Para aqueles que desdenham da pandemia e acreditam que terão um leito nos hospitais de alto gabarito, na capital, o alerta é uníssono entre os médicos: o sistema hospitalar já está em colapso, não há vagas.

Entretanto, nem mesmo este grito das autoridades de saúde é suficiente para fazer a população acordar. Nos deparamos com confraternizações nos ranchos, festas em áreas de lazer, churrascos na casa do amigo, celebrações estas que se tornarão macabras nos próximos dias, pois a morte está próxima.

Já não estamos naquela época em que os mortos estavam distantes. Agora, eles estão no local de trabalho, na igreja do bairro ou no boteco ao lado. Os mortos são amigos, são vizinhos, são o tio, o avô, o pai, o irmão, o sobrinho.

Por mais capacidade que os hospitais possuam de aumentar o número de leitos, faltam insumos, medicamentos, sedativos para intubação. Faltam profissionais capacitados.

É preciso consciência e atitude. Muitos dizem que se compadecem com os trabalhadores da saúde que estão na linha de frente desta pandemia. Mas isso é hipocrisia. Se houvesse empatia, não haveria aglomeração nem festa neste momento de pânico, de incertezas.

É tempo de reflexão. De escolha pela vida ou pela morte. Momento de saber que o caos antes longínquo, agora está à nossa porta. Você escolhe morrer ou viver?
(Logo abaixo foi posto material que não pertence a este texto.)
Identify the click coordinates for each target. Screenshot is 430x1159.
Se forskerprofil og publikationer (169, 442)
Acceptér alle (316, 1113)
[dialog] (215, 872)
Preservar a vida ou matar?

Não é momento de ir para a academia, para a igreja, para a escola e muito menos para os ranchos, para as baladas, para os bares que funcionam clandestinamente.

Cabe a você a decisão. O tempo, hoje, nos pede calma, paciência, consciência. Aos que optam pela vida, o isolamento social e o tão batido e cansativo “fique em casa” são as alternativas que prezam pela vida.

Deixe para celebrar quando as UTIs estiverem desocupadas, quando não houver mais a luta pela vida diante de um vírus devastador. O que vale, agora, é a sobrevivência. A maior prova de amor que podemos dar por aqueles que amamos é preservá-los com o distanciamento e cuidados sanitários. Fique em casa.

*Editorial é um texto de cunho jornalístico e opinativo que serve para apresentar o posicionamento crítico do jornal. Desse modo, é um texto que sintetiza, em certa medida, o posicionamento da equipe.